Isolating the effects of floral temperature on visitation and behavior of wild bee and fly pollinators

Flower temperature impacts pollinator choice in laboratory settings and the foraging behavior of bees in natural populations. However, the direct effects of floral temperature on animal pollination in field conditions are difficult to isolate from other pollinator-perceived traits that may affect flower temperature, such as shape and color. We experimentally manipulated the temperature of model flowers while keeping insect-perceived color and floral shape constant by using infrared (IR) reflecting paint. We tested the efficacy of this method across an elevation gradient and evaluated the effect of flower temperature on pollinator visitation and behavior in populations of Argentina anserina. The cooling effect of the IR-reflecting treatment was effective in alpine populations (>3000m) but not at lower elevations (<2500m). A manipulative glasshouse experiment showed that the cooling effect of floral IR reflection was stronger under higher IR irradiance. This suggests that elevational change in solar intensity contributes to elevation-specific effects of IR reflectance on flower temperature. The impact of flower temperature on bee and fly visitation, basking, and the duration of forgaing depended strongly on air temperature. When air temperature was high (>30 degrees C), cooler flowers received more visits than warmer flowers.
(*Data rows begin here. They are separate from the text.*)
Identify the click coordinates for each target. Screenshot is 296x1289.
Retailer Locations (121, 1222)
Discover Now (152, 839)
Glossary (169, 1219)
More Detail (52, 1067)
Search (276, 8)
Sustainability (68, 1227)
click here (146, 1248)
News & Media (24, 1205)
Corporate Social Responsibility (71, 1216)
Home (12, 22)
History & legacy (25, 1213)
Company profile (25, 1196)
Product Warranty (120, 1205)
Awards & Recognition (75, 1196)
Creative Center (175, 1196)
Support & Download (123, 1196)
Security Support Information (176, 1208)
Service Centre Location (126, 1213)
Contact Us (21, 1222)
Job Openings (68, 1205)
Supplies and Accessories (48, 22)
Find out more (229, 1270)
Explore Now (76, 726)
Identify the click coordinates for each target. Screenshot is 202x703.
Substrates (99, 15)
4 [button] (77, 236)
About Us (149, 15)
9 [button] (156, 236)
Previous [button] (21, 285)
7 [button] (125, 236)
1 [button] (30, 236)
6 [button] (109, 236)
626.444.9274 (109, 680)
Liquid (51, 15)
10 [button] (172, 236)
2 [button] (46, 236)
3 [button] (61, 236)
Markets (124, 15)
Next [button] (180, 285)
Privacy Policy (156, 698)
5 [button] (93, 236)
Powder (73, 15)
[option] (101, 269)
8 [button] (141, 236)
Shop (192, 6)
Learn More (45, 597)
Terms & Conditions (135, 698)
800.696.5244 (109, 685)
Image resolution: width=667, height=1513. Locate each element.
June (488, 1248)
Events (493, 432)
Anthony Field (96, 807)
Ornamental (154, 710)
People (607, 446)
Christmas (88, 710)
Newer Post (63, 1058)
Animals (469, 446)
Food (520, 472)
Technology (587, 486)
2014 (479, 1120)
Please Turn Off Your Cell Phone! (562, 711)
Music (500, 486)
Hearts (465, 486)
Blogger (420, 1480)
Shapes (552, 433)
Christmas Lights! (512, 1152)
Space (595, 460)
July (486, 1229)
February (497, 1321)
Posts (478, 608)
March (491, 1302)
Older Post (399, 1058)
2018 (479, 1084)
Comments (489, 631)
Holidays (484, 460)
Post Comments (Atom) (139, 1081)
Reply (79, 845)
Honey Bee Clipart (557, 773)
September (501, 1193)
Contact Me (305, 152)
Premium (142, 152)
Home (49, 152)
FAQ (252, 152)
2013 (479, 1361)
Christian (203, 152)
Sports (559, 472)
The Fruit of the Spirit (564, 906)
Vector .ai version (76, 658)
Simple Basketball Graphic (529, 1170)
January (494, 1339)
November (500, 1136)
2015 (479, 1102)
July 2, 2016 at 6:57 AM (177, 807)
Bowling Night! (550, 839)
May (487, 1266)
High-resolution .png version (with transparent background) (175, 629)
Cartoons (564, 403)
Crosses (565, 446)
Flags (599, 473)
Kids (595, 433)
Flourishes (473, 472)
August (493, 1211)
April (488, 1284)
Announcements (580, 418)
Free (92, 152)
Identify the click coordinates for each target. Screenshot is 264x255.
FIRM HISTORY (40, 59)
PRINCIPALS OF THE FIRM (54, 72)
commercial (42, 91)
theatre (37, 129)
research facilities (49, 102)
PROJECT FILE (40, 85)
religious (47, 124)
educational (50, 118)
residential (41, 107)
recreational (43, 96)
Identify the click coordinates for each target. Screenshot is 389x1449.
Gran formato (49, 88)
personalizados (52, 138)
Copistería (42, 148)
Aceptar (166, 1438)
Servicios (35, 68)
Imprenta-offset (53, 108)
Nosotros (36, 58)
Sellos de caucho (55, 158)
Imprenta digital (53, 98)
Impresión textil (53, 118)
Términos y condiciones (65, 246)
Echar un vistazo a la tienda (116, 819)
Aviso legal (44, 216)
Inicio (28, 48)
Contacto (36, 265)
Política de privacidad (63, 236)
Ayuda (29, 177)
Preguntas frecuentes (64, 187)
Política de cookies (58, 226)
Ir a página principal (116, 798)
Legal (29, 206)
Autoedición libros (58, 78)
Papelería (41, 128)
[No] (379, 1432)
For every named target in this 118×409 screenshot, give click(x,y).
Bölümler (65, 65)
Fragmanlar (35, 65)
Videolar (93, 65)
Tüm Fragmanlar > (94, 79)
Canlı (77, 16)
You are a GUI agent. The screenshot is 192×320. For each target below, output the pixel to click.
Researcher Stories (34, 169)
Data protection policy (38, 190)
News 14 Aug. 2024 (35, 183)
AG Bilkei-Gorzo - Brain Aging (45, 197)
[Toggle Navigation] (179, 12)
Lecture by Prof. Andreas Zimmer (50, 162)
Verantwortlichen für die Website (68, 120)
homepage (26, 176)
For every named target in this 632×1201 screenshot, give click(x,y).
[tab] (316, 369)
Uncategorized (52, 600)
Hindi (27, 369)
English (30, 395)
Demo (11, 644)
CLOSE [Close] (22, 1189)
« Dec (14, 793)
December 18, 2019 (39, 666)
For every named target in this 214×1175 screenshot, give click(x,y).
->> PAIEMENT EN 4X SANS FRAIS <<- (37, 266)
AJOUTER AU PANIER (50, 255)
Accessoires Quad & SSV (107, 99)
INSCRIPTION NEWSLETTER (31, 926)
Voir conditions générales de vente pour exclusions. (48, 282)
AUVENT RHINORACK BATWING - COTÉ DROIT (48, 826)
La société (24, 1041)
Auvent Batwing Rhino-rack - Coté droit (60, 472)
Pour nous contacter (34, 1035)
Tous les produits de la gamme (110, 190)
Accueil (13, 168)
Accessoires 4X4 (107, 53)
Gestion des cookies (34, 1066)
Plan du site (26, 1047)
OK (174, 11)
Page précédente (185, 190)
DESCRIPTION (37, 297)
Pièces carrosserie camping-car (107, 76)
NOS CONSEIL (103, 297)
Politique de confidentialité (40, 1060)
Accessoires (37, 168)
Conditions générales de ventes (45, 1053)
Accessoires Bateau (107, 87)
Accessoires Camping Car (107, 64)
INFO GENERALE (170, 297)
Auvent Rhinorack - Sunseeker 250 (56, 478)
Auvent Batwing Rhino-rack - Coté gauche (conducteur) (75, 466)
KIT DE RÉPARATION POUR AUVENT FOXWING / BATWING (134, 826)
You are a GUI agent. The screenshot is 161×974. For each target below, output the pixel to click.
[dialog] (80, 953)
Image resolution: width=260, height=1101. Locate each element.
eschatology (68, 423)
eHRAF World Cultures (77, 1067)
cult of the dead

At high elevations, flies increased the time spent in warmer flowers when air temperatures were cool. However, flies foraged longer in cooler flowers when air temperatures were warm. Flower temperature impacted the likelihood of bees basking, but not their visitation rate or foraging duration. By experimentally isolating floral temperature from other floral traits, we found direct effects of flower temperature on the visitation and behavior of wild pollinators, especially during periods of more extreme air temperatures. Thus, pollinators have the potential to exert selection on floral temperature and the traits that shape it. Our study also highlights that floral IR reflectance impacts floral temperature in a context-dependent manner, calling for more investigations into this little-studied axis of floral variation.